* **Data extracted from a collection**
************
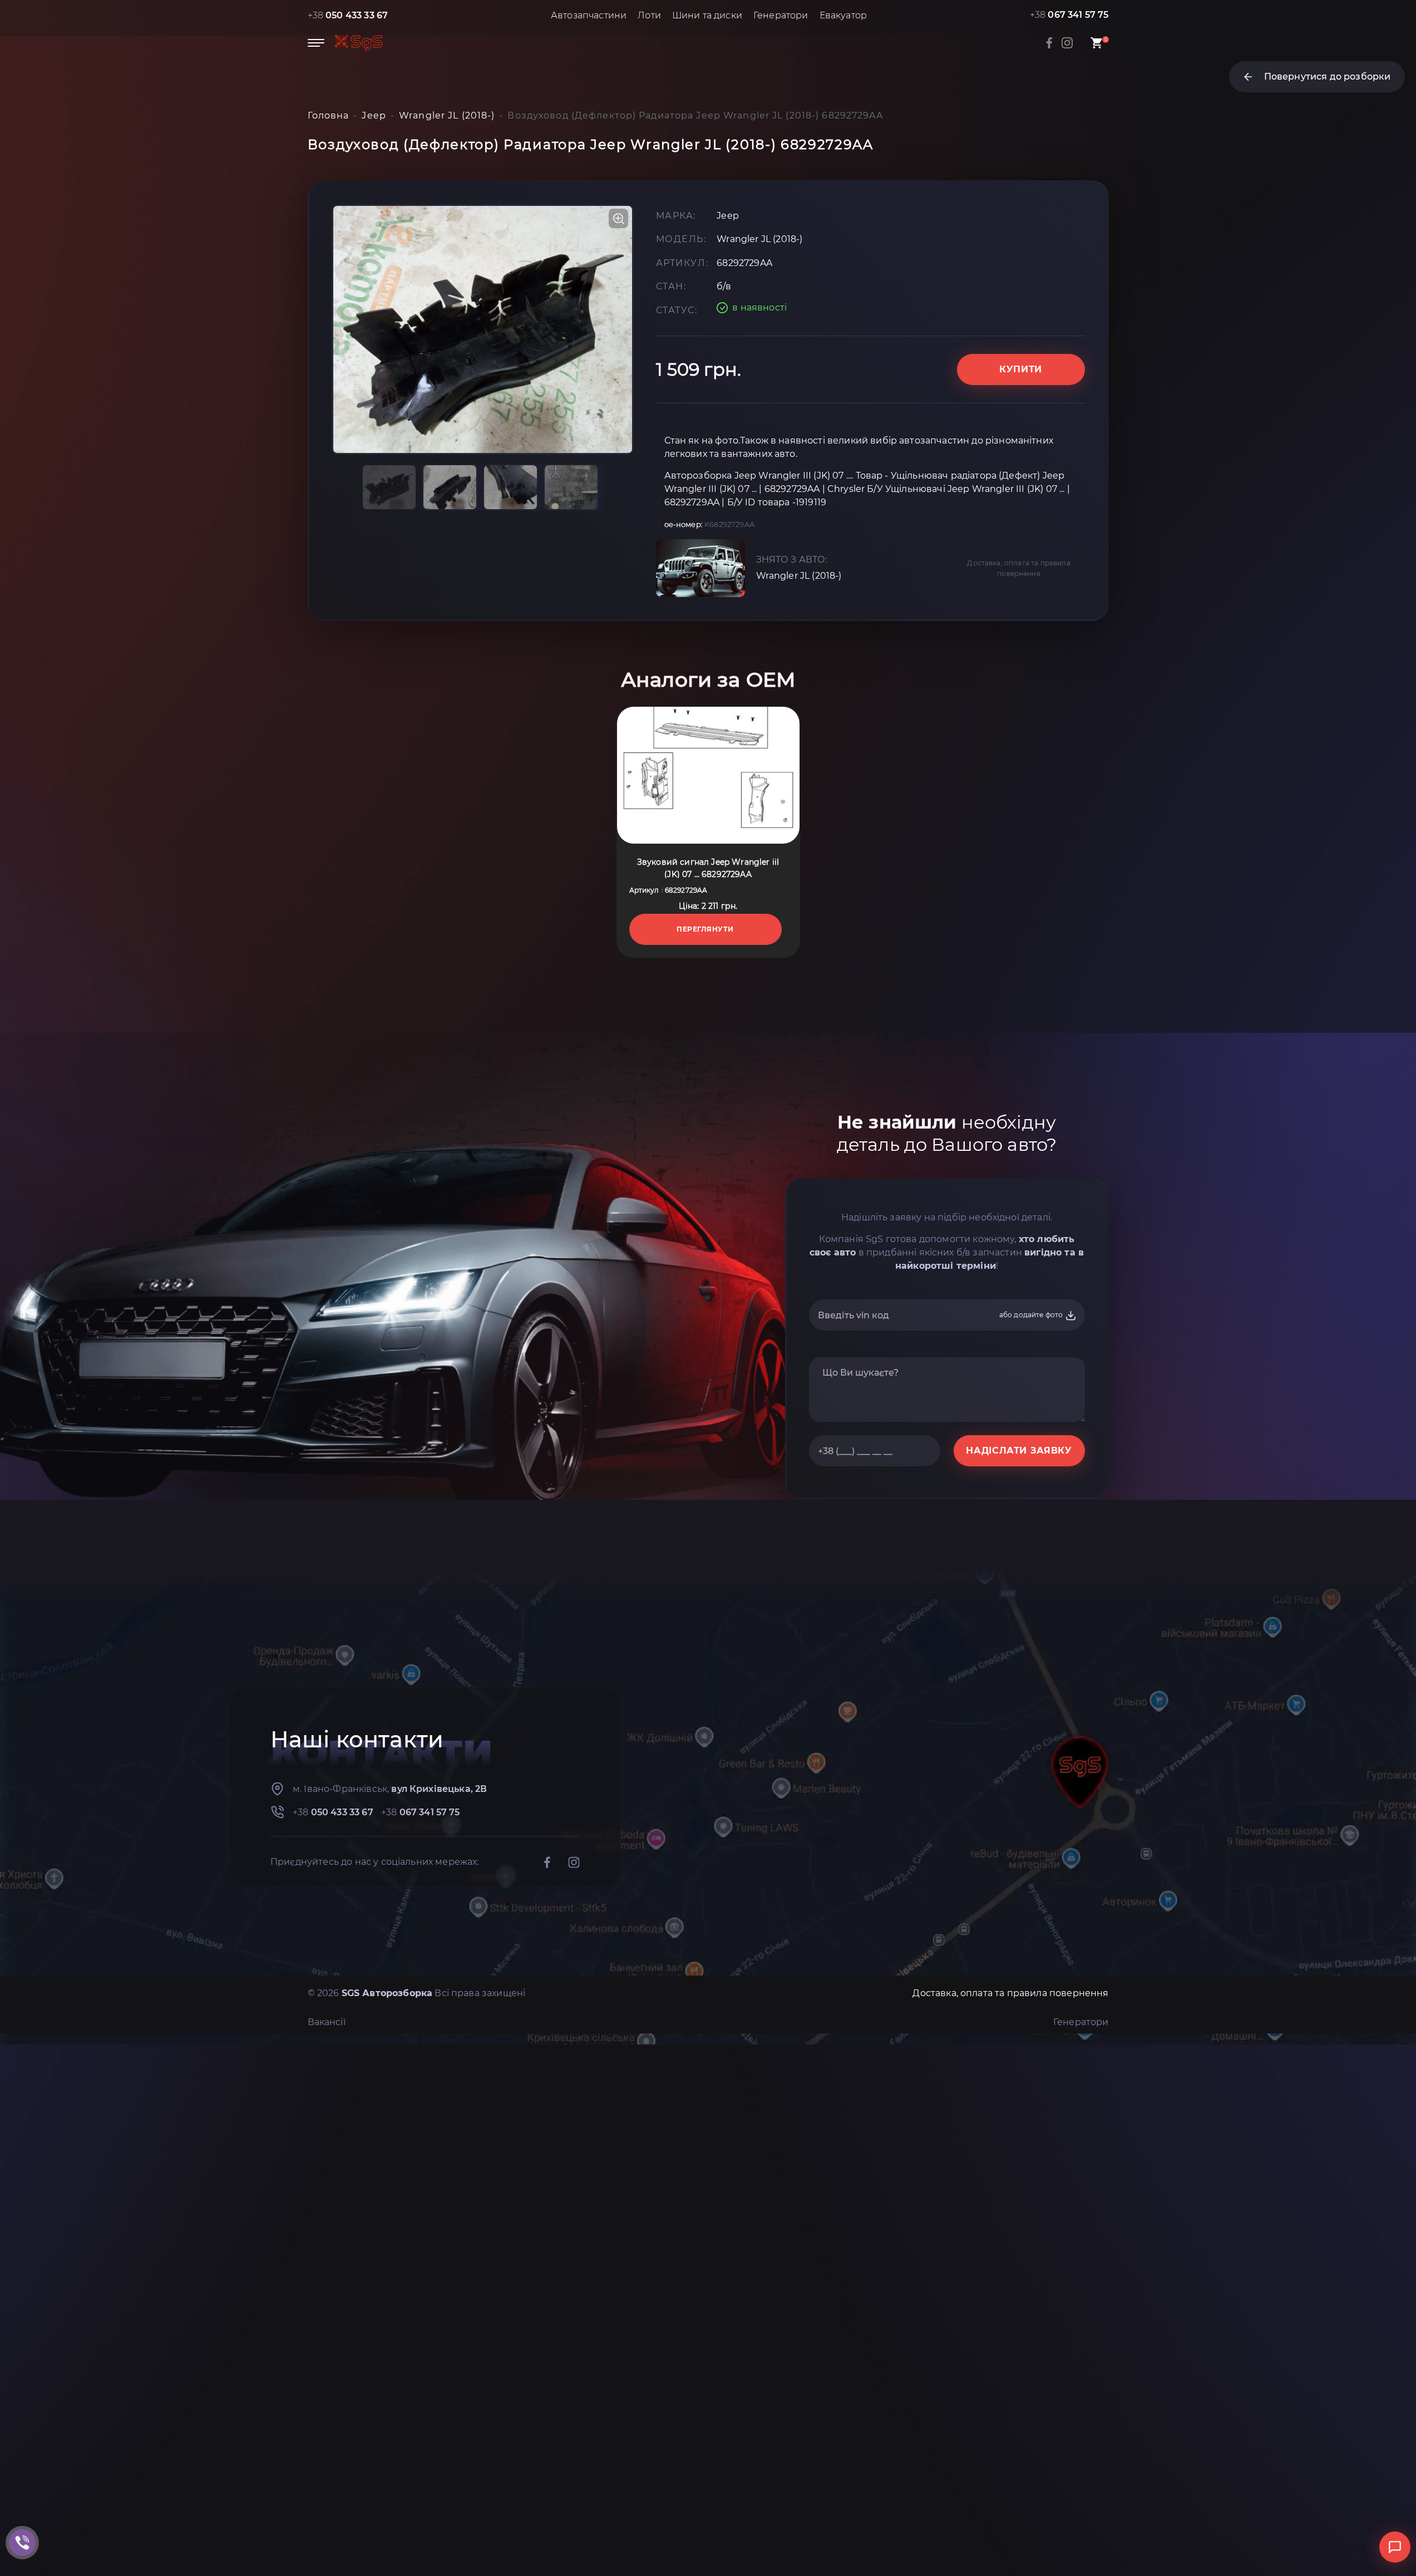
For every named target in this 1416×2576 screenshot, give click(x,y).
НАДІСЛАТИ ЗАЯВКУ (1019, 1450)
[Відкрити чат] (1394, 2547)
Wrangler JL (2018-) (799, 575)
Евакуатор (843, 15)
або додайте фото (1032, 1315)
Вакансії (327, 2022)
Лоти (649, 15)
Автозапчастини (588, 15)
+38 (348, 15)
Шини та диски (707, 15)
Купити (1020, 369)
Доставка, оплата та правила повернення (1018, 568)
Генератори (780, 15)
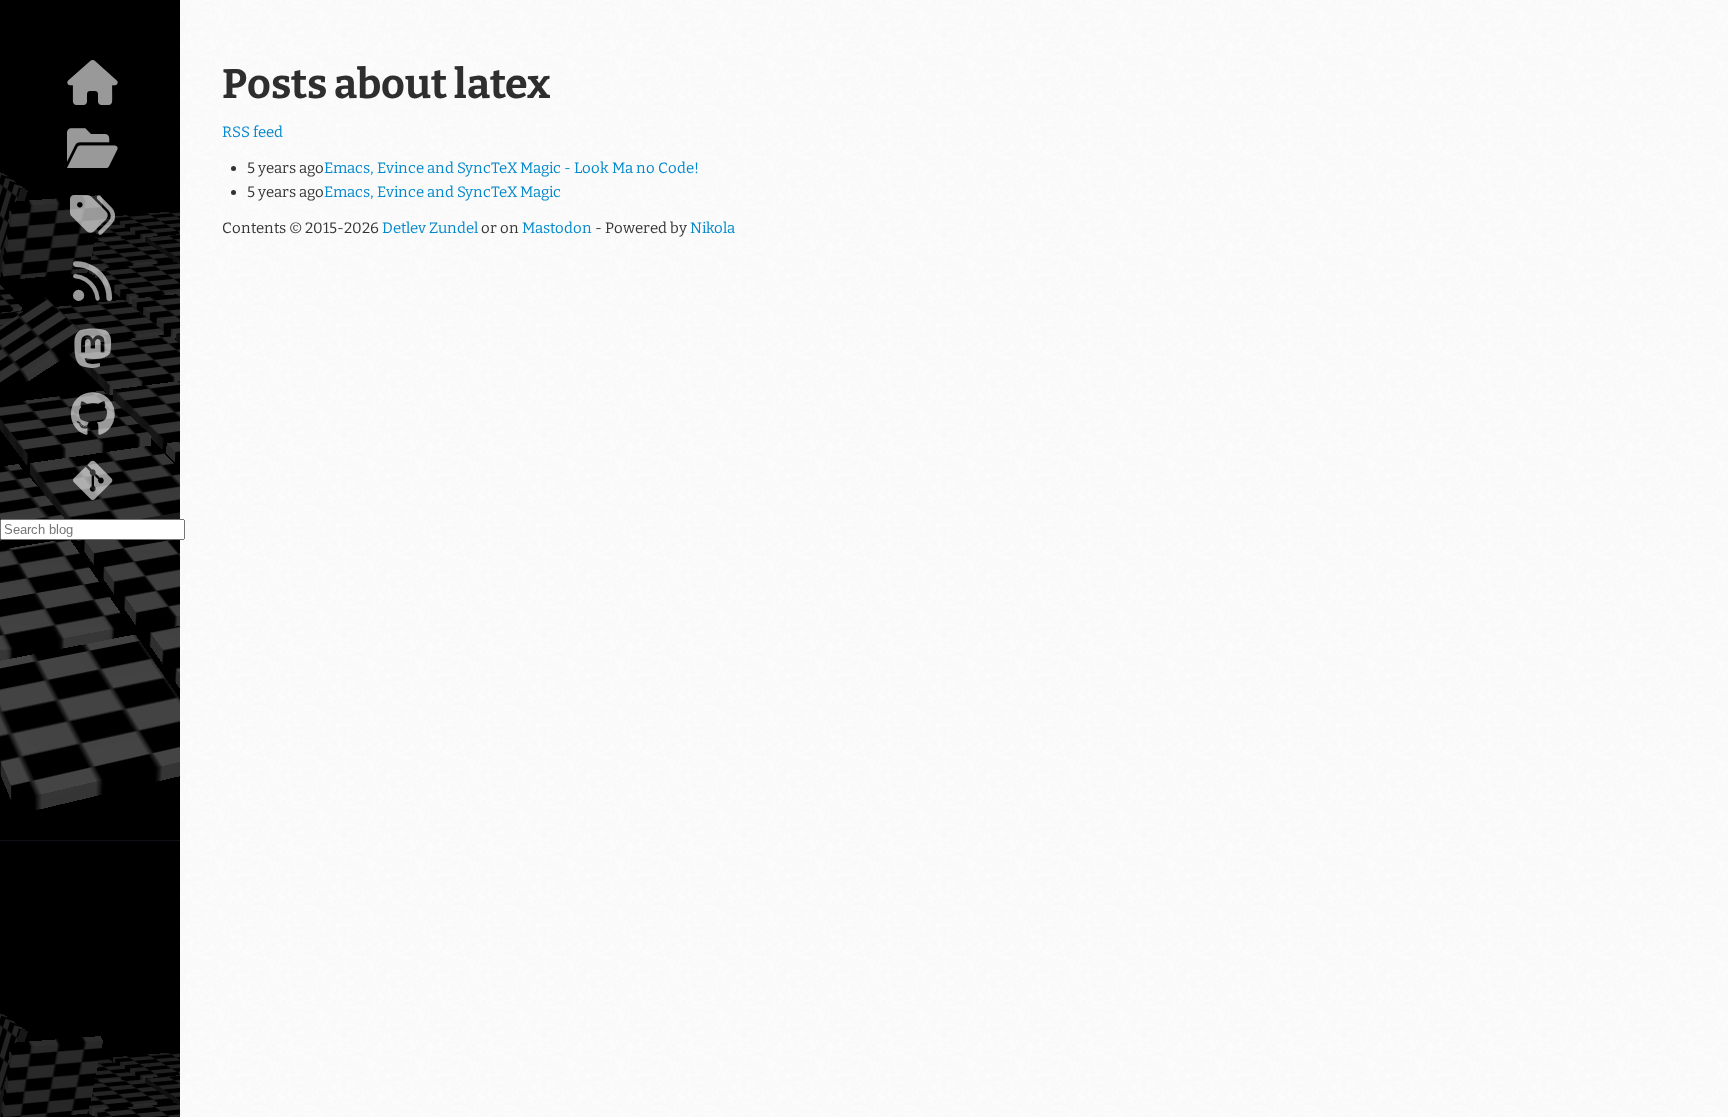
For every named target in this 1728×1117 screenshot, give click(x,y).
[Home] (92, 88)
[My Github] (92, 420)
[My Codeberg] (92, 486)
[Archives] (92, 154)
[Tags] (92, 221)
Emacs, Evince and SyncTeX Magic (442, 192)
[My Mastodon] (92, 354)
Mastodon (557, 228)
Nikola (712, 228)
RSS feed (252, 132)
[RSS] (92, 287)
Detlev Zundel (430, 228)
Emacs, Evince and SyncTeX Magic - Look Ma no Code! (511, 168)
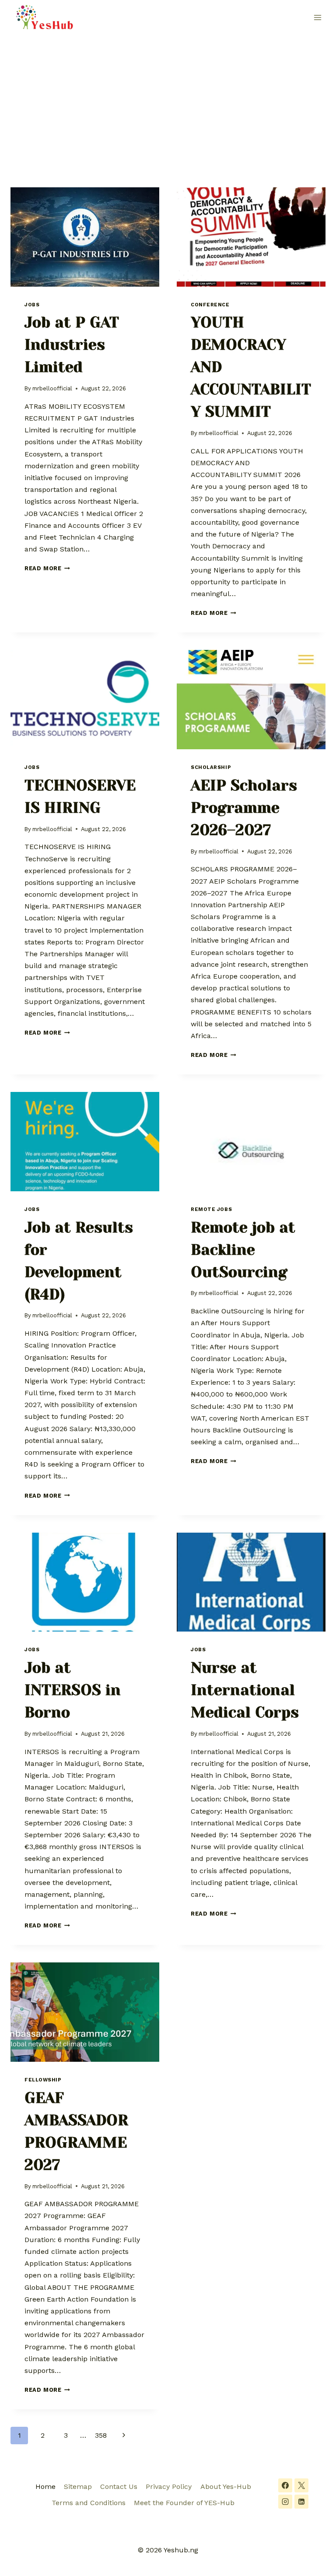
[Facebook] (285, 2485)
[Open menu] (317, 17)
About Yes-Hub (225, 2486)
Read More (47, 568)
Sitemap (78, 2486)
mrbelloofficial (52, 388)
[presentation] (84, 237)
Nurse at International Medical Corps (245, 1690)
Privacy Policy (169, 2486)
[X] (301, 2485)
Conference (210, 305)
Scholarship (211, 767)
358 (101, 2435)
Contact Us (118, 2486)
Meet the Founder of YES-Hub (184, 2503)
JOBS (31, 305)
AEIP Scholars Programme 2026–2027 (244, 808)
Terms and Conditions (89, 2503)
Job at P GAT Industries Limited (71, 345)
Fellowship (43, 2080)
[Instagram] (285, 2502)
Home (45, 2486)
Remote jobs (211, 1209)
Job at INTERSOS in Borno (72, 1690)
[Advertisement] (168, 100)
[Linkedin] (301, 2502)
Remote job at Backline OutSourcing (243, 1250)
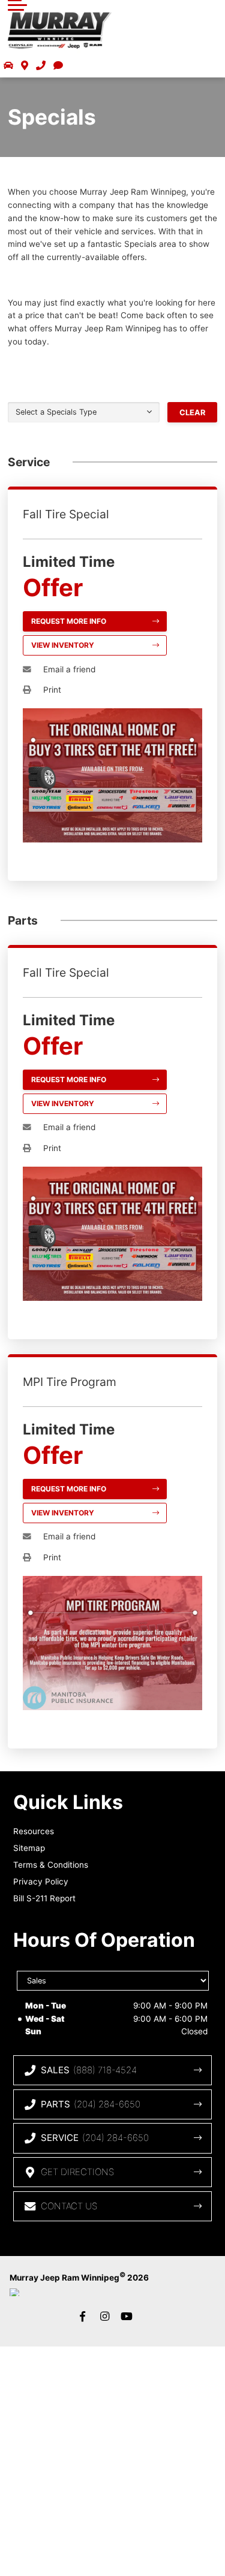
************
* **What is required**
Above are the records; reproduce them exactly and leave out the pictures.

* **Finished task**
For every named target in this 1416×2576 screenshot, give click(x,y).
НАДІСЛАТИ ЗАЯВКУ (1019, 1450)
[Відкрити чат] (1394, 2547)
Wrangler JL (2018-) (799, 575)
Евакуатор (843, 15)
або додайте фото (1032, 1315)
Вакансії (327, 2022)
Лоти (649, 15)
Автозапчастини (588, 15)
+38 (348, 15)
Шини та диски (707, 15)
Купити (1020, 369)
Доставка, оплата та правила повернення (1018, 568)
Генератори (780, 15)
For every named target in this 1728×1117 screenshot, give click(x,y).
[Home] (92, 88)
[My Github] (92, 420)
[My Codeberg] (92, 486)
[Archives] (92, 154)
[Tags] (92, 221)
Emacs, Evince and SyncTeX Magic (442, 192)
[My Mastodon] (92, 354)
Mastodon (557, 228)
Nikola (712, 228)
RSS feed (252, 132)
[RSS] (92, 287)
Detlev Zundel (430, 228)
Emacs, Evince and SyncTeX Magic - Look Ma no Code! (511, 168)
[Facebook] (285, 2485)
[Open menu] (317, 17)
About Yes-Hub (225, 2486)
Read More (47, 568)
Sitemap (78, 2486)
mrbelloofficial (52, 388)
[presentation] (84, 237)
Nurse at International Medical Corps (245, 1690)
Privacy Policy (169, 2486)
[X] (301, 2485)
Conference (210, 305)
Scholarship (211, 767)
358 (101, 2435)
Contact Us (118, 2486)
Meet the Founder of YES-Hub (184, 2503)
JOBS (31, 305)
AEIP Scholars Programme 2026–2027 (244, 808)
Terms and Conditions (89, 2503)
Job at P GAT Industries Limited (71, 345)
Fellowship (43, 2080)
[Instagram] (285, 2502)
Home (45, 2486)
Remote jobs (211, 1209)
Job at INTERSOS in Borno (72, 1690)
[Advertisement] (168, 100)
[Linkedin] (301, 2502)
Remote job at Backline OutSourcing (243, 1250)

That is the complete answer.